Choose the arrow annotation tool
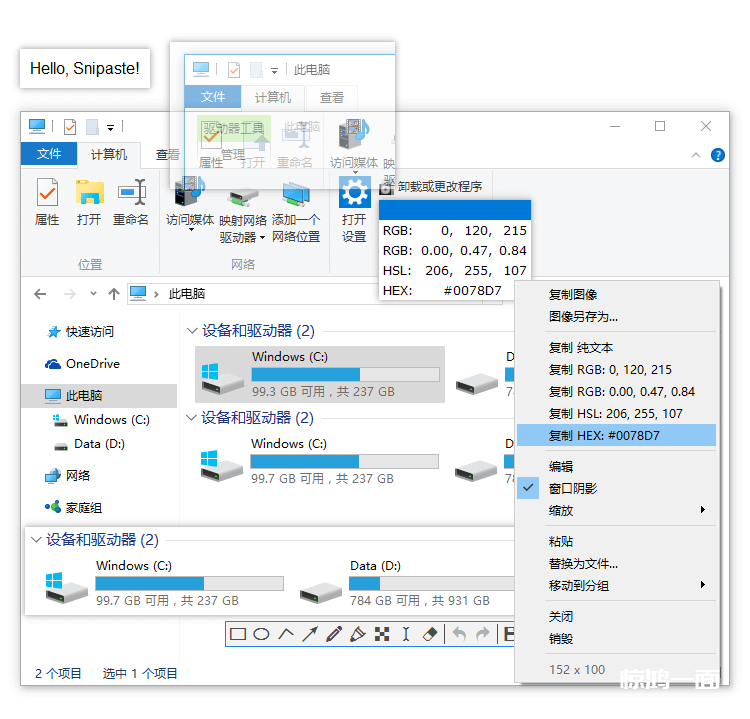750x719 pixels. pyautogui.click(x=310, y=634)
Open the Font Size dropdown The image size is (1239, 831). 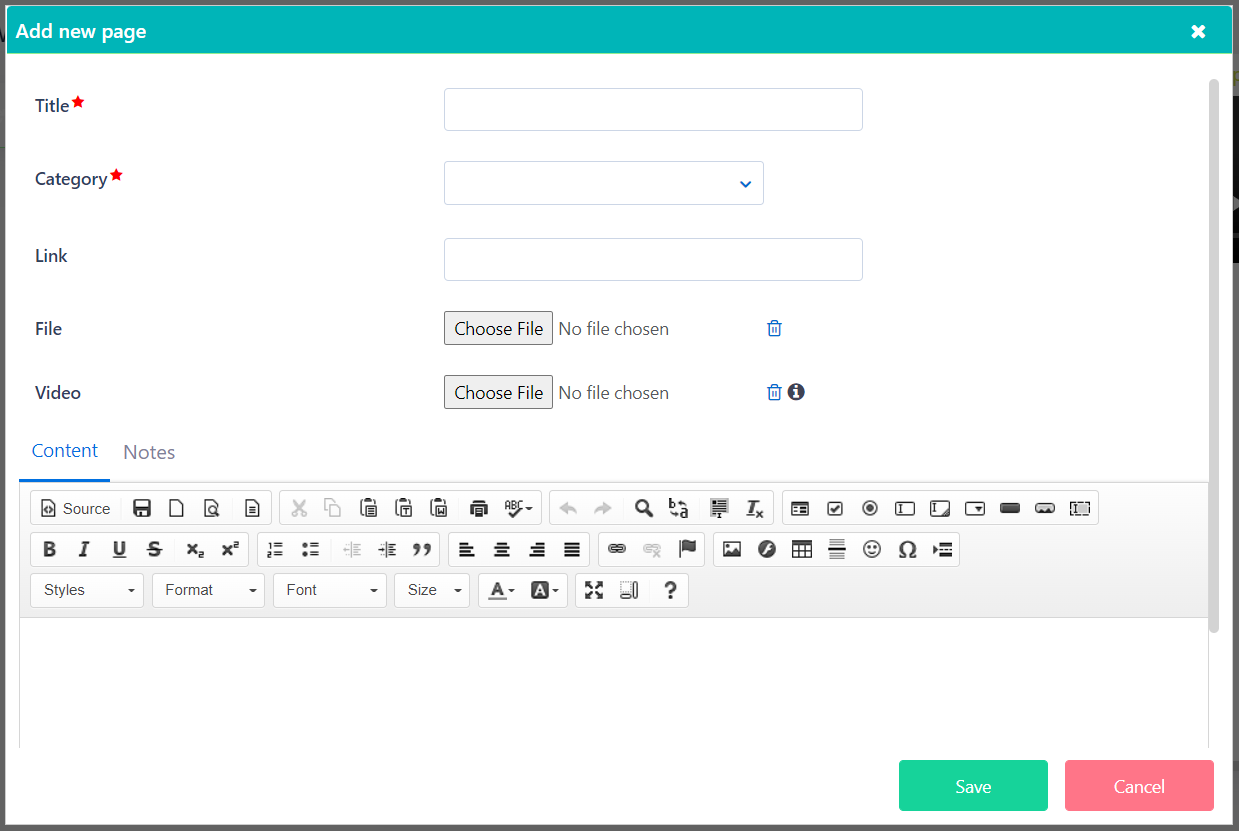click(x=432, y=590)
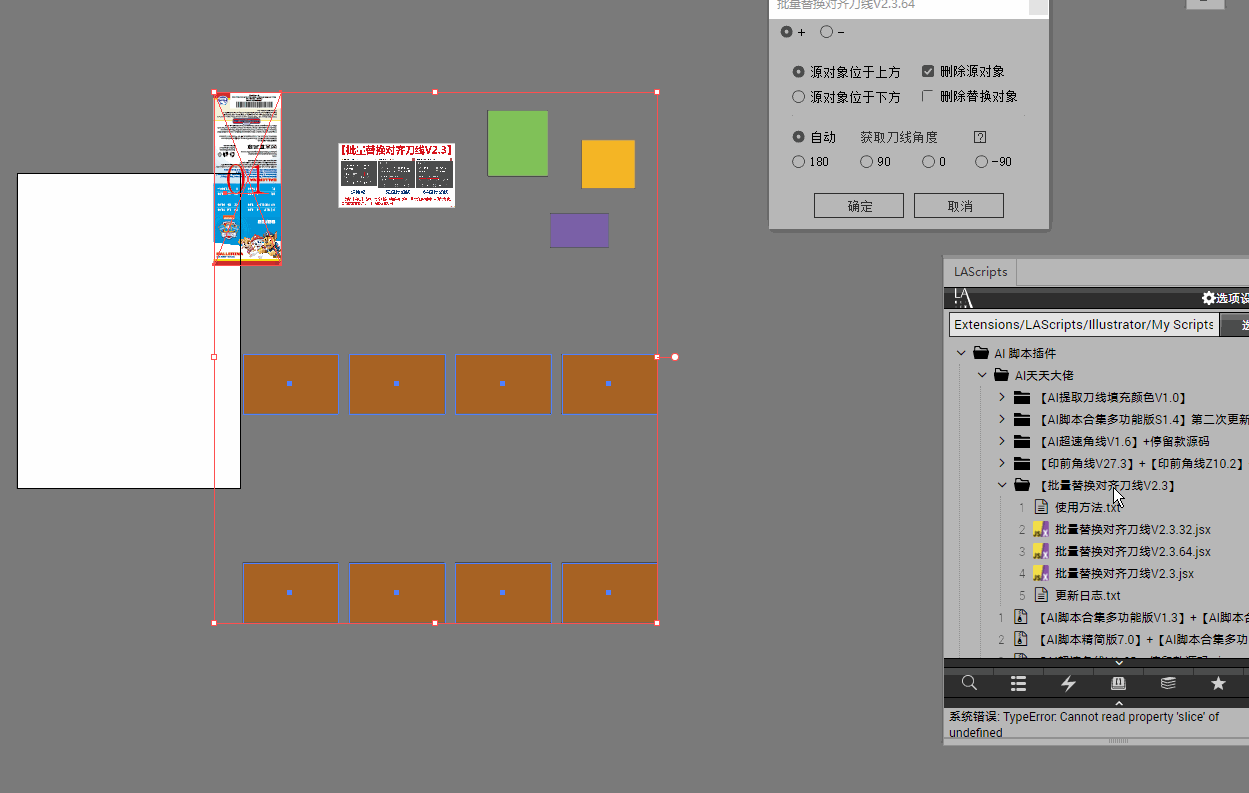
Task: Expand the AI超速角线V1.6 folder
Action: [1002, 441]
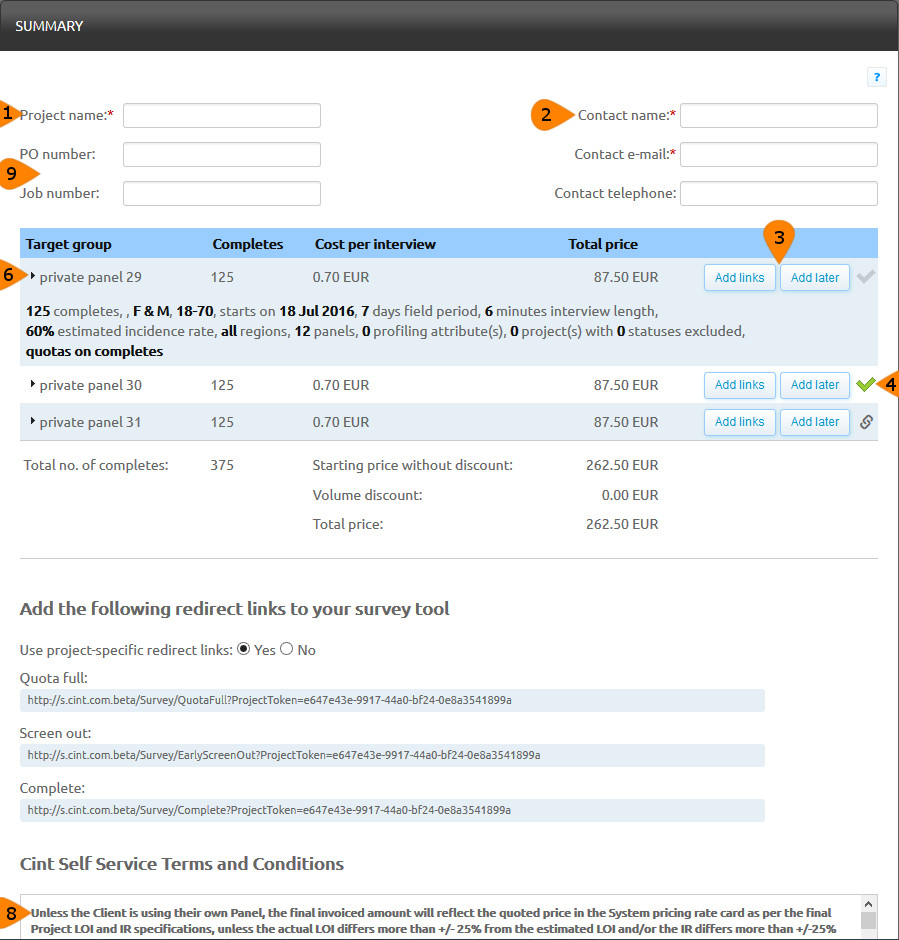The image size is (899, 940).
Task: Open the help question mark icon
Action: tap(876, 76)
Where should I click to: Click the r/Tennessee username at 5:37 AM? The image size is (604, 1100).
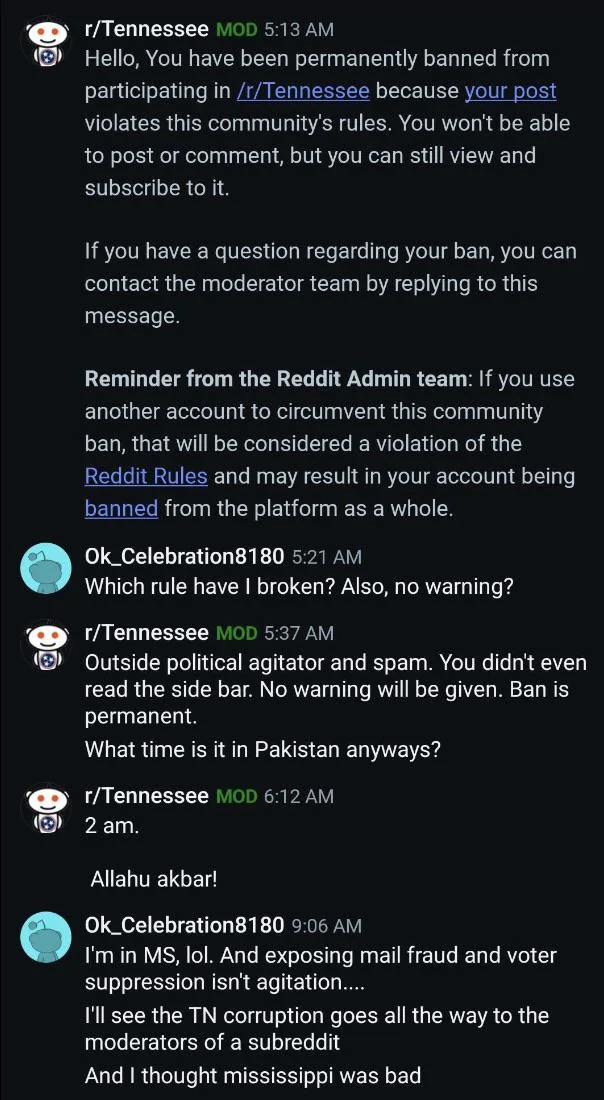146,633
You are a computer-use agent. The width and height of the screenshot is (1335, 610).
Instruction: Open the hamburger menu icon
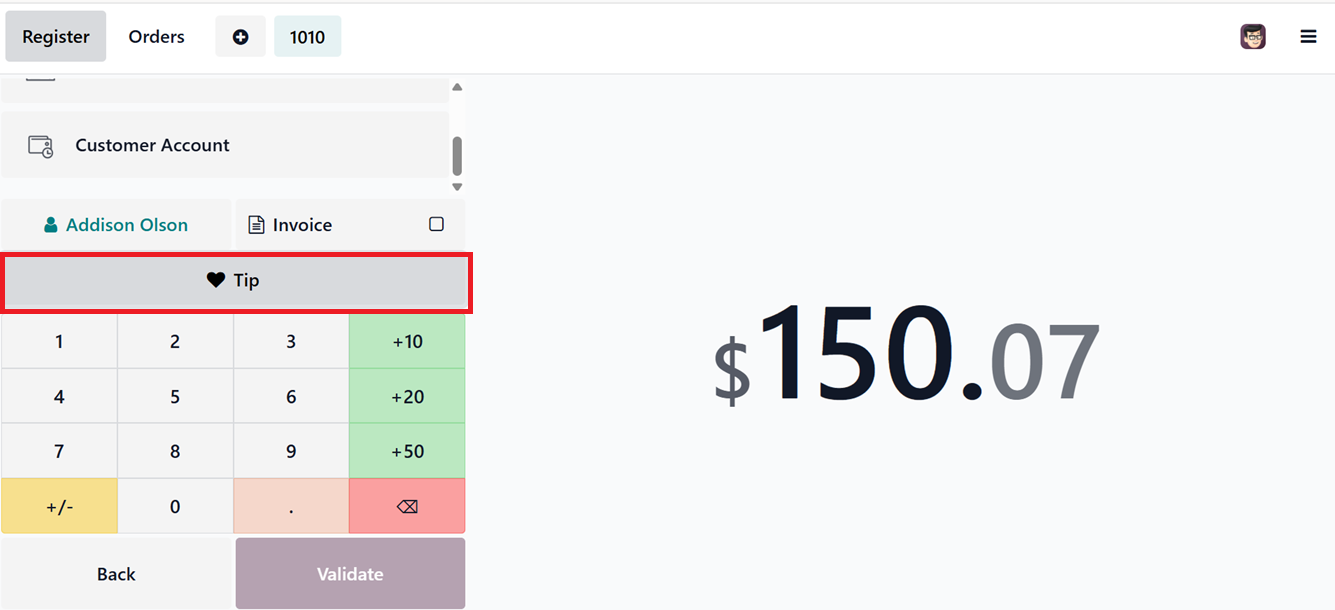(x=1308, y=37)
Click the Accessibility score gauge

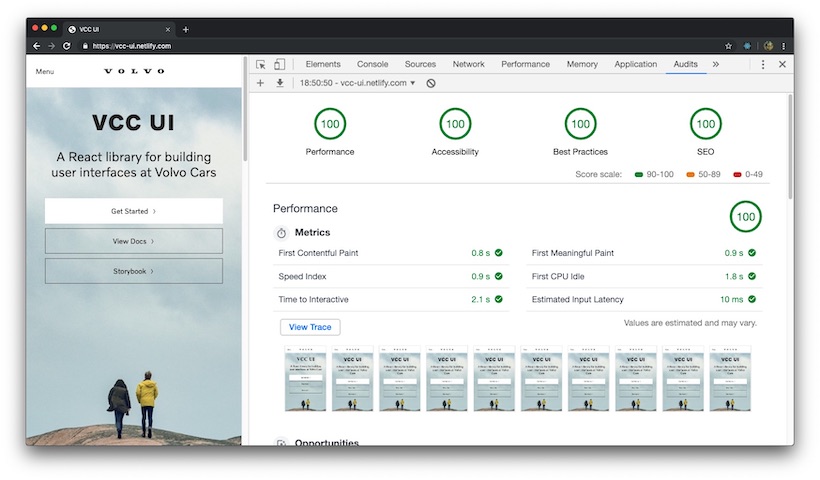pyautogui.click(x=455, y=124)
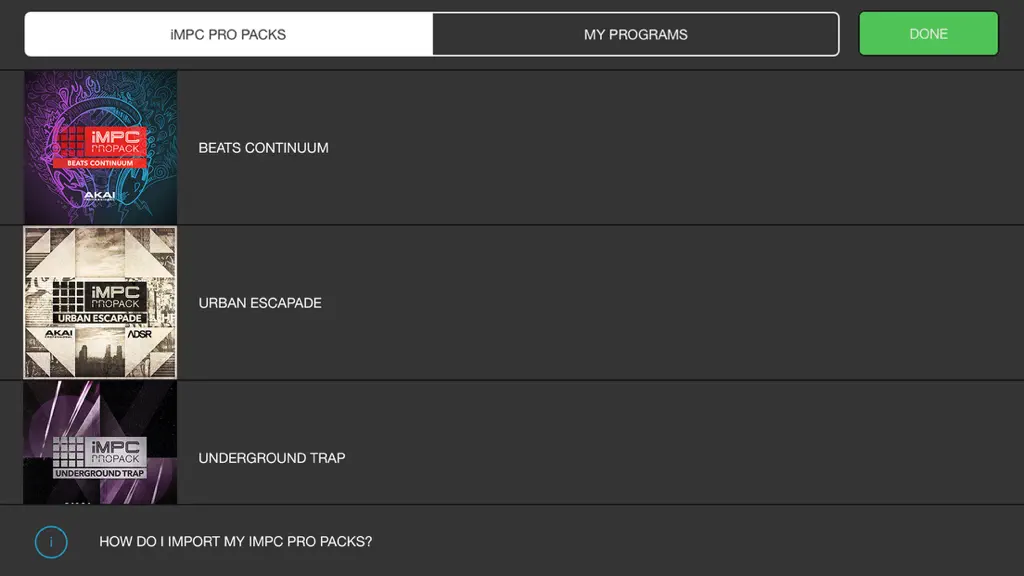Viewport: 1024px width, 576px height.
Task: Choose the UNDERGROUND TRAP pack title
Action: [x=272, y=458]
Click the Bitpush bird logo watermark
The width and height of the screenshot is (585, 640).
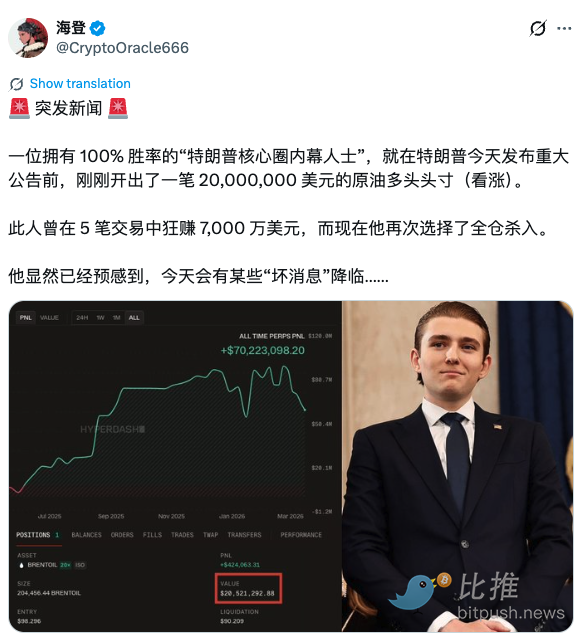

------------------------------------------------

Word for word, give again the lines from the line holding "You are a computer-use" through the last line of the material, both included; pictures are not part of the copy.

Your response:
You are a computer-use agent. The width and height of the screenshot is (1335, 610).
Instruction: Open the hamburger menu icon
(x=1308, y=37)
Click the Accessibility score gauge

pyautogui.click(x=455, y=124)
Viewport: 1024px width, 576px height.
Task: Choose the UNDERGROUND TRAP pack title
Action: [x=272, y=458]
Click the Bitpush bird logo watermark
The width and height of the screenshot is (585, 640).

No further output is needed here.